Oracle is continuing its spending spree with an agreement to buy Virtual Iron, an acquisition that will help Oracle enhance its Xen-based server virtualization software.
The combination of Oracle's VM hypervisor and Virtual Iron's technology will help customers optimize capacity utilization with more dynamic resource management; reduce server power consumption with automated power management tools; and provide deeper insight into server performance and utilization at every layer, according to Oracle.
Virtual Iron's server virtualization management platform will become part of the Oracle VM and Oracle Enterprise Manager product lines. The acquisition, announced Wednesday, is expected to close this summer. Financial details were not disclosed.
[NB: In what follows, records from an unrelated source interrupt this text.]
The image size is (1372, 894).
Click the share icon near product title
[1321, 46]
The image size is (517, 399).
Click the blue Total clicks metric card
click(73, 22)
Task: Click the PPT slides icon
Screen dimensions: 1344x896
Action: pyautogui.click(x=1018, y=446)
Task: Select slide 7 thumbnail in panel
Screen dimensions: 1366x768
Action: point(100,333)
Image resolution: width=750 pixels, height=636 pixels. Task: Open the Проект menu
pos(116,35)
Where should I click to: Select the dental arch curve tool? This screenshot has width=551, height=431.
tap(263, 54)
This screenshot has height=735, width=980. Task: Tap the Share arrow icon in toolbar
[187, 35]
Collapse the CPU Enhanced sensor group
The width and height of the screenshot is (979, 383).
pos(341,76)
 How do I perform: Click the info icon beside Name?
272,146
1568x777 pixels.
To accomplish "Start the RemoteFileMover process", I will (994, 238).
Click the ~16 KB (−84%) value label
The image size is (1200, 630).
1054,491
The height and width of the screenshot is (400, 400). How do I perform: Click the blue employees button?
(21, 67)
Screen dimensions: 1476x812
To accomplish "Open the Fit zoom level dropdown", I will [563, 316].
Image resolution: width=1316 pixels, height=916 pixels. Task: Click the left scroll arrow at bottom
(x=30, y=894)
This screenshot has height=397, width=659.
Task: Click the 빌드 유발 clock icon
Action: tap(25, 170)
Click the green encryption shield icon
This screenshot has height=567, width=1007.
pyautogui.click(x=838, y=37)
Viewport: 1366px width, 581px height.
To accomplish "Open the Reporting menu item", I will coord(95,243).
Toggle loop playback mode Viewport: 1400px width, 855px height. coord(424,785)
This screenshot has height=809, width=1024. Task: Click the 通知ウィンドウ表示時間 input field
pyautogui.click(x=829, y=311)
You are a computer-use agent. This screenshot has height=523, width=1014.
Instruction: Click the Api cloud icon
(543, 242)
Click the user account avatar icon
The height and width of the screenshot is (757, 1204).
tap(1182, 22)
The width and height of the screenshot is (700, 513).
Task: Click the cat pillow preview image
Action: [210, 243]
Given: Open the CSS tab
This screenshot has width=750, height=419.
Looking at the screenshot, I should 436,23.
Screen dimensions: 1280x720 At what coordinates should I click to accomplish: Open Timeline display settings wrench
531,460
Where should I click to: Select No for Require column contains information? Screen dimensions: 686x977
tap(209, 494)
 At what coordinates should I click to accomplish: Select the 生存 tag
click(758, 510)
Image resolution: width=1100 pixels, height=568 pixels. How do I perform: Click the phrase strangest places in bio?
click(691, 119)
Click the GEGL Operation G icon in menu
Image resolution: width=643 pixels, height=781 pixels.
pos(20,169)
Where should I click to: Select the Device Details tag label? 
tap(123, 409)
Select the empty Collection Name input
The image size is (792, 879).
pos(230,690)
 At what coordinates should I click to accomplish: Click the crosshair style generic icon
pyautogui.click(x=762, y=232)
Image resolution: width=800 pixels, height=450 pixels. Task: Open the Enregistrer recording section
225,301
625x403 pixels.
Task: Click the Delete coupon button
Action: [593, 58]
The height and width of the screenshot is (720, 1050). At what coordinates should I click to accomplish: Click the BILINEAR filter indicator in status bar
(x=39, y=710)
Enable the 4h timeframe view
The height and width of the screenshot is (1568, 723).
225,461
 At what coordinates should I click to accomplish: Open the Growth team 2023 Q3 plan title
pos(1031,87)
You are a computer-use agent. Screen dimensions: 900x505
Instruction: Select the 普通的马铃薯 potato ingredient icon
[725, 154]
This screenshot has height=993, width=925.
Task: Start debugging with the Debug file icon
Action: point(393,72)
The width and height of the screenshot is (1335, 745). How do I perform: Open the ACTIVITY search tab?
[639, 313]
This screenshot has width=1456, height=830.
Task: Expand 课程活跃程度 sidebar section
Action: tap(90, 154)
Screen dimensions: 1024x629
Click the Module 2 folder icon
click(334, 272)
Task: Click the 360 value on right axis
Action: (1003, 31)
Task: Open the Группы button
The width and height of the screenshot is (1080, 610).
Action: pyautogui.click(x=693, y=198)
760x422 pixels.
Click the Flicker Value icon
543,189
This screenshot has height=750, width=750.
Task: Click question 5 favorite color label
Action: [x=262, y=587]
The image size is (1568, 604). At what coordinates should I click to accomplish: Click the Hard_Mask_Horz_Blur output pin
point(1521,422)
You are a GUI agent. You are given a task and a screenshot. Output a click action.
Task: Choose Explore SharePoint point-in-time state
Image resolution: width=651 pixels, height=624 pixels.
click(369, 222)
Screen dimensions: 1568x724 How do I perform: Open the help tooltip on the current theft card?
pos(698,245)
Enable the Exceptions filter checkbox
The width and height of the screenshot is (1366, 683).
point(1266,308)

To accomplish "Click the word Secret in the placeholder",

“The combined suite of products is expected to simplify the deployment and configuration of physical servers, virtual machines, and applications while providing a highly available platform for hosting Oracle software and other enterprise applications,” Oracle said.
The announcement comes less than a month after Oracle unveiled a deal to purchase Sun for $7.4 billion.
Compared with VMware, Citrix and Microsoft, Oracle is a small player in the server virtualization market, with its hypervisor and management tools sold largely to customers already using other Oracle products such as its flagship database.
Oracle said Virtual Iron will continue to operate as a separate company, but only until the purchase agreement is closed. “After the closing, Oracle will provide more information on product direction,” the company said.
Oracle did not seem to offer any assurances that it will continue supporting Virtual Iron products in an announcement letter and presentations related to the acquisition. “The goal of the combination is to complement Oracle offerings,” the company said. Oracle said Virtual Iron technology will continue to be enhanced, but as part of the Oracle VM and Enterprise Manager product lines.
“Oracle is currently reviewing the existing Virtual Iron product road map and will be providing guidance to customers in accordance with Oracle's standard product communication policies,” Oracle says in a slide deck discussing the acquisition. “Any resulting features and timing of release of such features as determined by Oracle's review of Virtual Iron product road map are at the sole discretion of Oracle.”
Both Virtual Iron and Oracle base their virtualization products on Linux and the Xen open source hypervisor, but the products are complementary, with Virtual Iron adding dynamic resource management and ease of use capabilities, Oracle says.
Oracle says it expects to keep Virtual Iron employees on to leverage their “deep domain expertise in operating systems and virtualization.”